I'm on the road to Sydney today. I will try and post latter if I can find an internet connection. Meantime:

Wilcox.jpg
Cathy Wilcox

That is Amanda Vanstone, the Minister of Immigration, who has inherited the Howard Government's policy of mandatory and indefinite detention of unauthorised asylum seekers. Six years ago the policy rhetoric was based around the threat of boat people overrunning Australia words, with words such as 'illegal', 'detainee', 'riot', 'people smuggler', and 'queue jumper' being used. Australia was not going to be a soft touch for people smugglers. So we had tough screening to reject people by the Department of Immigration and Multicultural Affairs (DIMA). They saw their job to defend the Minister and the Government and to only provide the most minimal of material to Parliament. DIMA thumbed its nose at democracy.

Mandatory detention with its Pacific Solution detention camps in Nauru continues to remain central to the effective border protection policy of the national security state. Mandatory detention and the camps remain in place, even though the people-smuggling trade has eased, and there is evidence of the harmful effects of long-term detention. The Government sees that it owed its political success to the policy and it would not be changing it.

Minister Vanstone is beginning to challenge her bureaucrats to be more open to public criticism of their decisions. According to news reports, she told them they had to be prepared to change their defensive policy and practice, particularly in difficult cases, such as those involving wrongly detained Australian citizens, such as Vivian Alvarez Solon and Cornelia Rau.

Does this represent the start of a shift in departmental culture?

It is an unusual step as it is not the Minister just blaming her department or staff. A political shift is under way. It can be discerned in the way the Minister has been gradually relaxing of some of the previous Minister's (Phillip Ruddock) tough immigration policy decisions.

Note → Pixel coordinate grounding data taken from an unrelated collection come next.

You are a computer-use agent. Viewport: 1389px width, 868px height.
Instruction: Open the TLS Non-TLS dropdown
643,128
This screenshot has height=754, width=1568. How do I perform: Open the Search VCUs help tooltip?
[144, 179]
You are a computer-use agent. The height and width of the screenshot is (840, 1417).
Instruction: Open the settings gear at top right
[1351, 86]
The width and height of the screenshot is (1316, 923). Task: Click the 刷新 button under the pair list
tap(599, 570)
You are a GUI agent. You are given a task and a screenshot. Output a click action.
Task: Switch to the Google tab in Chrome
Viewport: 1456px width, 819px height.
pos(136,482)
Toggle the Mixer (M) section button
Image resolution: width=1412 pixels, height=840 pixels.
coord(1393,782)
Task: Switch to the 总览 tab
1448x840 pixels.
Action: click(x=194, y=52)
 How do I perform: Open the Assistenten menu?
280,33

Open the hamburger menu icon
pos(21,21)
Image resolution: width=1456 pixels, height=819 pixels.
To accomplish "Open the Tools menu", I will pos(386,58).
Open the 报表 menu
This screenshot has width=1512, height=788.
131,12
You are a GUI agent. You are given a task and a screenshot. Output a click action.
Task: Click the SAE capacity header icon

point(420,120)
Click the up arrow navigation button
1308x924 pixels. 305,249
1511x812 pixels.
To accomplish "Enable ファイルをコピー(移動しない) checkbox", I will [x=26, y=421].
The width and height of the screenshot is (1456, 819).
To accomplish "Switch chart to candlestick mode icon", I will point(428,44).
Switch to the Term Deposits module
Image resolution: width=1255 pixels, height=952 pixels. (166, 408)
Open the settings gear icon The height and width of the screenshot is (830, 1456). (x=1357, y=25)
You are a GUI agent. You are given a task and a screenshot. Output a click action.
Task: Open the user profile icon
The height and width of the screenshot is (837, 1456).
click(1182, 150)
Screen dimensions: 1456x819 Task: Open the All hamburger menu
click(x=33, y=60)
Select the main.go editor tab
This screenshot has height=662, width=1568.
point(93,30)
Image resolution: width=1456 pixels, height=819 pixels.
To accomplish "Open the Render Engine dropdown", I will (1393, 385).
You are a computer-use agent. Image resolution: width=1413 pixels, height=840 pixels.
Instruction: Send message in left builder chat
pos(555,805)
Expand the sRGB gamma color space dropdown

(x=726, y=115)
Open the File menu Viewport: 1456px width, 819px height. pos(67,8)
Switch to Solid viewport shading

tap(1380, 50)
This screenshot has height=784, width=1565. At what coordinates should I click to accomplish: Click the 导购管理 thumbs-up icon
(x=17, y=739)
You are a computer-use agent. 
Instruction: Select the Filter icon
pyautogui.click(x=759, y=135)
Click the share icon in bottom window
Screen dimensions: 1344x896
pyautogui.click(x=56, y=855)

The next step is to respond to criticisms about the detention of asylum seekers and acknowledge that such policies stand in marked contrast to the rhetoric about supporting the global struggle for freedom. Or is freedom abroad and unfreedom for refugees and detainees at home? The mandatory detention system is based on the violation of the right to liberty. Cornelia Rau was an Australian, suffers from a mental illness, and she was detained legally.

That step would mean aiming to release long-term detainees and women and children from immigration detention, and to give permanent protection to refugees who come by boat.

Update: 24 May 2001
An example of the doors opening with respect to those who have become stateless. The rhetoric today is becoming more personal and compassionate with words such as victim, mother, sister, children being used and names being attached to the words: Corneila Rau, Vivian Alvarez Solon, Naomi Lweong.